--- START ---

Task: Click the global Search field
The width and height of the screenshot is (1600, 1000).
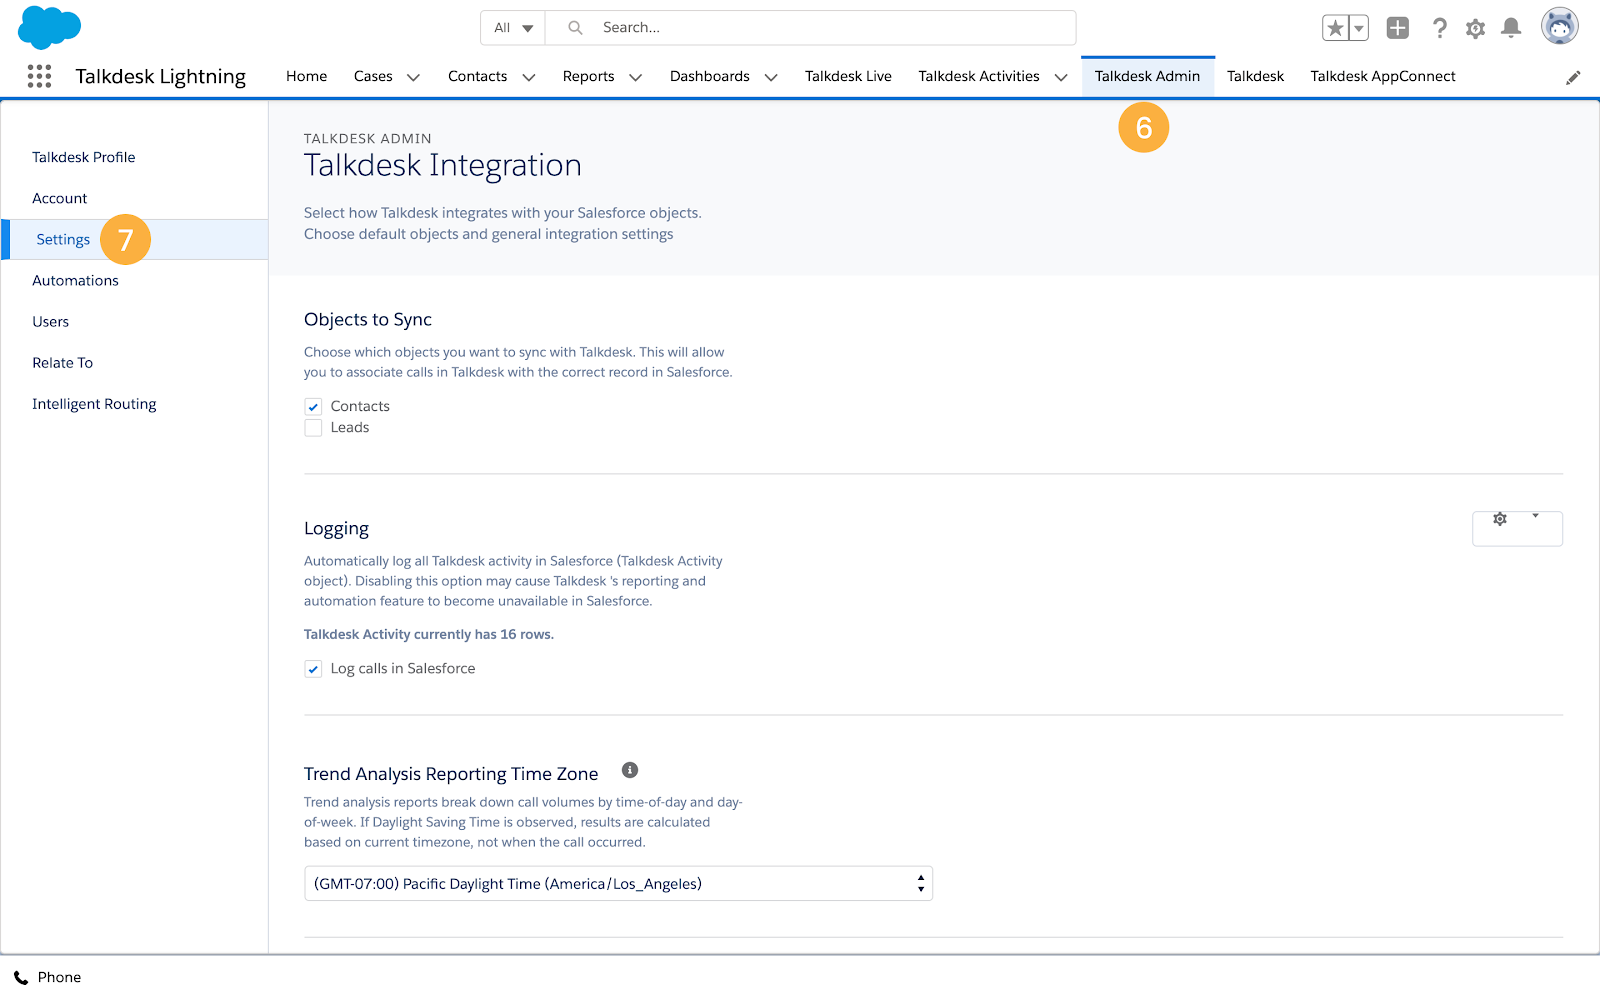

--- END ---
--- START ---

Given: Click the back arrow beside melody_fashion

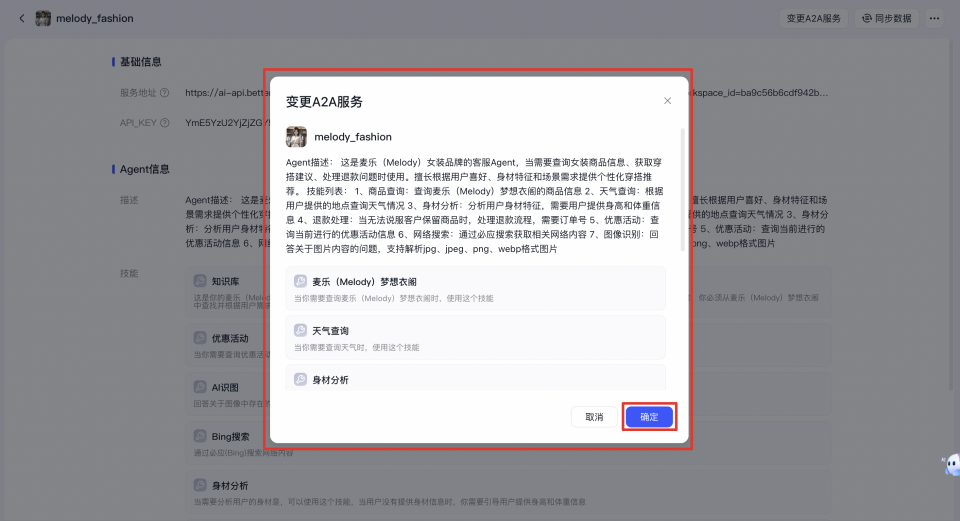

--- END ---
--- START ---

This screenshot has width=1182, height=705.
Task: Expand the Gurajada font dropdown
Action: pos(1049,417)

--- END ---

### Assignment
Your task is to transcribe, with no changes, only the lines of the listing above that lie between the line holding "Task: Click the global Search field" and the line holding "The width and", inclusive.

### Your response
Task: Click the global Search field
The width and height of the screenshot is (1600, 1000).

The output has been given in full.